**WHAT TO WORK ON:**
Could you copy out every one of the items below, line for line and without any change?

**EXERCISE INPUTS:**
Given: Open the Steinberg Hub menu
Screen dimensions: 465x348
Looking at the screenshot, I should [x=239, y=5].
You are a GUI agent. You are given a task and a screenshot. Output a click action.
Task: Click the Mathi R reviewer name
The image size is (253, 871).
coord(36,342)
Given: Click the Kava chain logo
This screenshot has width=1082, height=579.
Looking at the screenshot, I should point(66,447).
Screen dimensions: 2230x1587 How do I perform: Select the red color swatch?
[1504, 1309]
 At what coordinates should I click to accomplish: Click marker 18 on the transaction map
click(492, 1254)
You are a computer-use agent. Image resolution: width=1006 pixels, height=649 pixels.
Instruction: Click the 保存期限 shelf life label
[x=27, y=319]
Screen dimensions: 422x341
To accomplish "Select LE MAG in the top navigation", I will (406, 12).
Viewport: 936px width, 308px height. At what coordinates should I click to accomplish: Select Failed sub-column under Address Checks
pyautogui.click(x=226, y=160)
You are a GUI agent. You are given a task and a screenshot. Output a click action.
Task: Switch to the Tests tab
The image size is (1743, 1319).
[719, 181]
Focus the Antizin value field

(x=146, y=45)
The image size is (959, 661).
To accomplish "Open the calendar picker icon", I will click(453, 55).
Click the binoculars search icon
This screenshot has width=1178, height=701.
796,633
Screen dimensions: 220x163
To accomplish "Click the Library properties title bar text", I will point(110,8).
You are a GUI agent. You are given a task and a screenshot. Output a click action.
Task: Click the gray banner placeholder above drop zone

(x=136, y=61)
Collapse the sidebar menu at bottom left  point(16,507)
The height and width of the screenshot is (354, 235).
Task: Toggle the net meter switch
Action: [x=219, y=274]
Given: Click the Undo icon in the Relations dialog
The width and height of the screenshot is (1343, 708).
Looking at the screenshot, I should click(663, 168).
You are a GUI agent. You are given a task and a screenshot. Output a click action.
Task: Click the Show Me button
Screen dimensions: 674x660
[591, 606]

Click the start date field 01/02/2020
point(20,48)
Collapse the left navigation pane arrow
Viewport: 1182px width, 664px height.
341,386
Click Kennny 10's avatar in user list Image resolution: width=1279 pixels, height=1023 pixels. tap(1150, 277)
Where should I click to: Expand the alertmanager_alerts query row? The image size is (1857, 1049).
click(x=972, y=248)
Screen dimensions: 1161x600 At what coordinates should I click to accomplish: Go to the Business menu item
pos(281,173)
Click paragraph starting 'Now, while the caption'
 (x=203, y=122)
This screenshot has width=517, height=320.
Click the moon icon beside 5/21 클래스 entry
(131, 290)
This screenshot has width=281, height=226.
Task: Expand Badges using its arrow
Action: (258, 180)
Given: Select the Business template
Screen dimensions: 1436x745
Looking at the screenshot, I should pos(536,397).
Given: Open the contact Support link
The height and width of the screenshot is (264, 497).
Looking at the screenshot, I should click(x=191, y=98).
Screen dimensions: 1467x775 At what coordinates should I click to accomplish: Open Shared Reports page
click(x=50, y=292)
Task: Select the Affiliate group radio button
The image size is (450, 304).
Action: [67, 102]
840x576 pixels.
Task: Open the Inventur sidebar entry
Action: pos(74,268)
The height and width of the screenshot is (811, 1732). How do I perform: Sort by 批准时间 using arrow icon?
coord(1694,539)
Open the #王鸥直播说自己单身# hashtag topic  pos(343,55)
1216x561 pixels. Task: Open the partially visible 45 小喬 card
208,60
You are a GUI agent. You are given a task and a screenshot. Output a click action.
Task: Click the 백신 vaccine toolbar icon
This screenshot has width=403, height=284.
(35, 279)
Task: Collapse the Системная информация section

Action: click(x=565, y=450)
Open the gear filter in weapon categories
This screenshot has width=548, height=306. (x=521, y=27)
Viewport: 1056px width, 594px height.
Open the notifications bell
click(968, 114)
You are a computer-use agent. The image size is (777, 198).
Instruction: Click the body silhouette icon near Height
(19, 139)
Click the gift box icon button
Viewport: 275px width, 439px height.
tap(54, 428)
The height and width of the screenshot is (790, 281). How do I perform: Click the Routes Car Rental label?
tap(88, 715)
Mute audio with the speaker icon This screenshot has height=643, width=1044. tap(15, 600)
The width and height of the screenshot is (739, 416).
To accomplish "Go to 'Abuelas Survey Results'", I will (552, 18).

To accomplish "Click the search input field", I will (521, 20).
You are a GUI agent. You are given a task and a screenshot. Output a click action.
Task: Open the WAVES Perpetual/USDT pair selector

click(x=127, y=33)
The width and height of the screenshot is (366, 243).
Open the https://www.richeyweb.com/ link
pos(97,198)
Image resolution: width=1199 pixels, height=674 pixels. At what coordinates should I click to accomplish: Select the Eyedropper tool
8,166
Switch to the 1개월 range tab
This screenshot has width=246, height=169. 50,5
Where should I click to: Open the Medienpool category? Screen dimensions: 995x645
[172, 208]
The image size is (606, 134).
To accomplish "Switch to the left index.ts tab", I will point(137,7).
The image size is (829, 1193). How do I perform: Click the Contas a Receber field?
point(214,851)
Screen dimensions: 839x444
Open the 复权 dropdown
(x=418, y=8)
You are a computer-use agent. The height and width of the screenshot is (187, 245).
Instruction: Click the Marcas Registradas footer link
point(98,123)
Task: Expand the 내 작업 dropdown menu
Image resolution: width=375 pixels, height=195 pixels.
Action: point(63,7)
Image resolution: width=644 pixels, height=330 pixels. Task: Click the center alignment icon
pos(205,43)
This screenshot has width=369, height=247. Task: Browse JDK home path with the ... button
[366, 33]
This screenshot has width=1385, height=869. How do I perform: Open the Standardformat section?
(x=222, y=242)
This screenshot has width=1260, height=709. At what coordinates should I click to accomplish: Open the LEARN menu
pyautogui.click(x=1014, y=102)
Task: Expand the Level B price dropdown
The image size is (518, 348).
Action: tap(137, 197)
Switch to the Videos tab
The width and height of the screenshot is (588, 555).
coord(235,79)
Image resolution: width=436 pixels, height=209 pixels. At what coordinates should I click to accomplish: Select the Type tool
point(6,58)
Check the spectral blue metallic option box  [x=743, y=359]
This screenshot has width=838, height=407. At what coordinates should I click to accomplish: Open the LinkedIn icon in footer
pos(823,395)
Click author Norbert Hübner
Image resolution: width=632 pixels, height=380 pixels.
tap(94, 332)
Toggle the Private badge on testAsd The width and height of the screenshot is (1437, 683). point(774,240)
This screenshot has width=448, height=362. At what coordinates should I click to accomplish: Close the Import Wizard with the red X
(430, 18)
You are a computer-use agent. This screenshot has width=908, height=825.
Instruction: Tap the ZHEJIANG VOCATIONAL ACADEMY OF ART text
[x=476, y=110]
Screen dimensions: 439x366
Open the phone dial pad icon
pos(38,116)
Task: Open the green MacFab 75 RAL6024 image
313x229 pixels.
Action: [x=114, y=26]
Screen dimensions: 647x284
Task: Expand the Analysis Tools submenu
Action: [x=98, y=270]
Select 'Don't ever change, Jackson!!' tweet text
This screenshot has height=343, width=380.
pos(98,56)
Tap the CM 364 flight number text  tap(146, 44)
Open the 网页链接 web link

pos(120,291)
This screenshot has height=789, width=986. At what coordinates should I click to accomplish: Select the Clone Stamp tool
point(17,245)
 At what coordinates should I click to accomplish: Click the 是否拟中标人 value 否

**RESULT FOR THIS EXERCISE:**
Given: Open the Steinberg Hub menu
Screen dimensions: 465x348
Looking at the screenshot, I should [x=239, y=5].
You are a GUI agent. You are given a task and a screenshot. Output a click action.
Task: Click the Mathi R reviewer name
The image size is (253, 871).
coord(36,342)
Given: Click the Kava chain logo
This screenshot has width=1082, height=579.
Looking at the screenshot, I should point(66,447).
Screen dimensions: 2230x1587 How do I perform: Select the red color swatch?
[1504, 1309]
 At what coordinates should I click to accomplish: Click marker 18 on the transaction map
click(492, 1254)
You are a computer-use agent. Image resolution: width=1006 pixels, height=649 pixels.
Instruction: Click the 保存期限 shelf life label
[x=27, y=319]
Screen dimensions: 422x341
To accomplish "Select LE MAG in the top navigation", I will (406, 12).
Viewport: 936px width, 308px height. At what coordinates should I click to accomplish: Select Failed sub-column under Address Checks
pyautogui.click(x=226, y=160)
You are a GUI agent. You are given a task and a screenshot. Output a click action.
Task: Switch to the Tests tab
The image size is (1743, 1319).
[719, 181]
Focus the Antizin value field

(x=146, y=45)
The image size is (959, 661).
To accomplish "Open the calendar picker icon", I will click(453, 55).
Click the binoculars search icon
This screenshot has width=1178, height=701.
796,633
Screen dimensions: 220x163
To accomplish "Click the Library properties title bar text", I will point(110,8).
You are a GUI agent. You are given a task and a screenshot. Output a click action.
Task: Click the gray banner placeholder above drop zone

(x=136, y=61)
Collapse the sidebar menu at bottom left  point(16,507)
The height and width of the screenshot is (354, 235).
Task: Toggle the net meter switch
Action: [x=219, y=274]
Given: Click the Undo icon in the Relations dialog
The width and height of the screenshot is (1343, 708).
Looking at the screenshot, I should click(663, 168).
You are a GUI agent. You are given a task and a screenshot. Output a click action.
Task: Click the Show Me button
Screen dimensions: 674x660
[591, 606]

Click the start date field 01/02/2020
point(20,48)
Collapse the left navigation pane arrow
Viewport: 1182px width, 664px height.
341,386
Click Kennny 10's avatar in user list Image resolution: width=1279 pixels, height=1023 pixels. tap(1150, 277)
Where should I click to: Expand the alertmanager_alerts query row? The image size is (1857, 1049).
click(x=972, y=248)
Screen dimensions: 1161x600 At what coordinates should I click to accomplish: Go to the Business menu item
pos(281,173)
Click paragraph starting 'Now, while the caption'
 (x=203, y=122)
This screenshot has width=517, height=320.
Click the moon icon beside 5/21 클래스 entry
(131, 290)
This screenshot has width=281, height=226.
Task: Expand Badges using its arrow
Action: (258, 180)
Given: Select the Business template
Screen dimensions: 1436x745
Looking at the screenshot, I should pos(536,397).
Given: Open the contact Support link
The height and width of the screenshot is (264, 497).
Looking at the screenshot, I should click(x=191, y=98).
Screen dimensions: 1467x775 At what coordinates should I click to accomplish: Open Shared Reports page
click(x=50, y=292)
Task: Select the Affiliate group radio button
The image size is (450, 304).
Action: [67, 102]
840x576 pixels.
Task: Open the Inventur sidebar entry
Action: pos(74,268)
The height and width of the screenshot is (811, 1732). How do I perform: Sort by 批准时间 using arrow icon?
coord(1694,539)
Open the #王鸥直播说自己单身# hashtag topic  pos(343,55)
1216x561 pixels. Task: Open the partially visible 45 小喬 card
208,60
You are a GUI agent. You are given a task and a screenshot. Output a click action.
Task: Click the 백신 vaccine toolbar icon
This screenshot has width=403, height=284.
(35, 279)
Task: Collapse the Системная информация section

Action: click(x=565, y=450)
Open the gear filter in weapon categories
This screenshot has width=548, height=306. (x=521, y=27)
Viewport: 1056px width, 594px height.
Open the notifications bell
click(968, 114)
You are a computer-use agent. The image size is (777, 198).
Instruction: Click the body silhouette icon near Height
(19, 139)
Click the gift box icon button
Viewport: 275px width, 439px height.
tap(54, 428)
The height and width of the screenshot is (790, 281). How do I perform: Click the Routes Car Rental label?
tap(88, 715)
Mute audio with the speaker icon This screenshot has height=643, width=1044. tap(15, 600)
The width and height of the screenshot is (739, 416).
To accomplish "Go to 'Abuelas Survey Results'", I will (552, 18).

To accomplish "Click the search input field", I will (521, 20).
You are a GUI agent. You are given a task and a screenshot. Output a click action.
Task: Open the WAVES Perpetual/USDT pair selector

click(x=127, y=33)
The width and height of the screenshot is (366, 243).
Open the https://www.richeyweb.com/ link
pos(97,198)
Image resolution: width=1199 pixels, height=674 pixels. At what coordinates should I click to accomplish: Select the Eyedropper tool
8,166
Switch to the 1개월 range tab
This screenshot has width=246, height=169. 50,5
Where should I click to: Open the Medienpool category? Screen dimensions: 995x645
[172, 208]
The image size is (606, 134).
To accomplish "Switch to the left index.ts tab", I will point(137,7).
The image size is (829, 1193). How do I perform: Click the Contas a Receber field?
point(214,851)
Screen dimensions: 839x444
Open the 复权 dropdown
(x=418, y=8)
You are a computer-use agent. The height and width of the screenshot is (187, 245).
Instruction: Click the Marcas Registradas footer link
point(98,123)
Task: Expand the 내 작업 dropdown menu
Image resolution: width=375 pixels, height=195 pixels.
Action: point(63,7)
Image resolution: width=644 pixels, height=330 pixels. Task: Click the center alignment icon
pos(205,43)
This screenshot has width=369, height=247. Task: Browse JDK home path with the ... button
[366, 33]
This screenshot has width=1385, height=869. How do I perform: Open the Standardformat section?
(x=222, y=242)
This screenshot has width=1260, height=709. At what coordinates should I click to accomplish: Open the LEARN menu
pyautogui.click(x=1014, y=102)
Task: Expand the Level B price dropdown
The image size is (518, 348).
Action: tap(137, 197)
Switch to the Videos tab
The width and height of the screenshot is (588, 555).
coord(235,79)
Image resolution: width=436 pixels, height=209 pixels. At what coordinates should I click to accomplish: Select the Type tool
point(6,58)
Check the spectral blue metallic option box  [x=743, y=359]
This screenshot has width=838, height=407. At what coordinates should I click to accomplish: Open the LinkedIn icon in footer
pos(823,395)
Click author Norbert Hübner
Image resolution: width=632 pixels, height=380 pixels.
tap(94, 332)
Toggle the Private badge on testAsd The width and height of the screenshot is (1437, 683). point(774,240)
This screenshot has width=448, height=362. At what coordinates should I click to accomplish: Close the Import Wizard with the red X
(430, 18)
You are a computer-use agent. This screenshot has width=908, height=825.
Instruction: Tap the ZHEJIANG VOCATIONAL ACADEMY OF ART text
[x=476, y=110]
Screen dimensions: 439x366
Open the phone dial pad icon
pos(38,116)
Task: Open the green MacFab 75 RAL6024 image
313x229 pixels.
Action: [x=114, y=26]
Screen dimensions: 647x284
Task: Expand the Analysis Tools submenu
Action: [x=98, y=270]
Select 'Don't ever change, Jackson!!' tweet text
This screenshot has height=343, width=380.
pos(98,56)
Tap the CM 364 flight number text  tap(146, 44)
Open the 网页链接 web link

pos(120,291)
This screenshot has height=789, width=986. At what coordinates should I click to accomplish: Select the Clone Stamp tool
point(17,245)
 At what coordinates should I click to accomplish: Click the 是否拟中标人 value 否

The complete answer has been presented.